While these disputes were waged, some patients suffered to the extent that their illness progressed. Upsetting stories of battling cancer and a health system impervious for access to essential treatment were relayed by patients surveyed for the review.
Cancers affecting these New Zealanders can have distressing results. Patients can lose the ability to talk, eat, swallow, laugh, smile and kiss. It is not just a handful of patients affected. Every year some 500 New Zealanders learn they have head or neck cancer, and often must prepare for invasive and discomforting surgery.
As our report found, more than one patient who had their tongue and voicebox removed in surgery were later told they didn't meet the criteria for speech therapy. That is despite such support being critical to their ability to talk and avoid being tube-fed for the rest of their life.
Other cancer survivors are being forced to pay $5000 a year for devices to help them breathe, and which would be entirely funded if they lived in a neighbouring DHB. These are not the signs of a functioning, responsive system.
New Zealand's public health system is big, costly to run and in some places stretched to the limit.

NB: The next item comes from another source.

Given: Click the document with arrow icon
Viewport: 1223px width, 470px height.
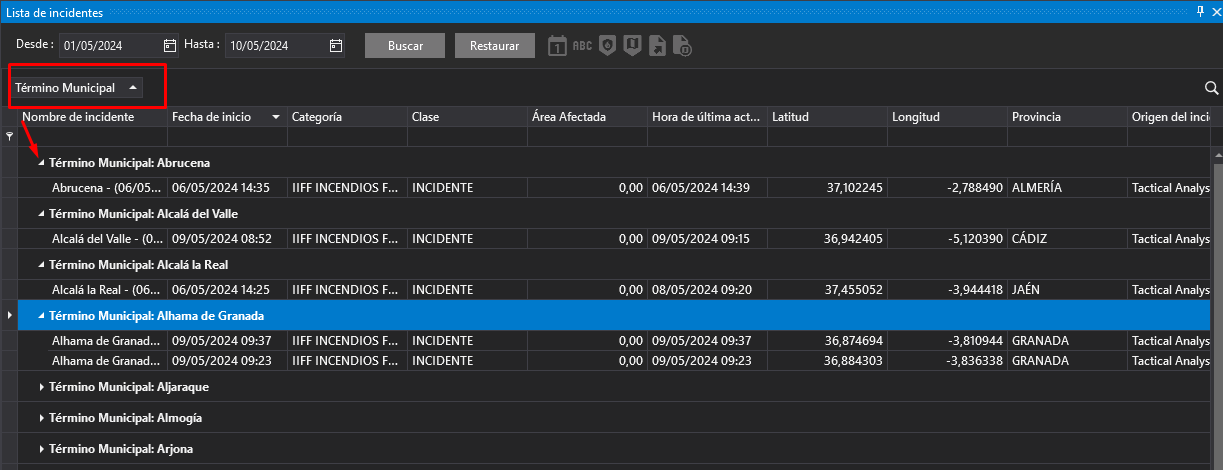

When shortcomings surface the impacts can be significant.
The Waikato District Health Board has been distracted for months because its board failed to do its job and rein in a powerful chief executive. The Counties Manukau District Health Board is grappling with leaks, rot and mould at new Middlemore hospital buildings. Now we discover cancer care problems having a direct impact on equity of health outcomes.
A feature of the recent series of failings in the health system has been the initial impulse of the institutions to try and prevent disclosure. The futility of this approach should be obvious as the public information agencies which promote disclosure tend to prefer openess and transparency.
The lesson is that reports which health boards would prefer to bury have a habit of surfacing.
New Zealanders know their health service is not impeccable, but they expect it to serve the people who pay for it. The challenge for health boards - and those who work for them - is to show they are meeting these expectations.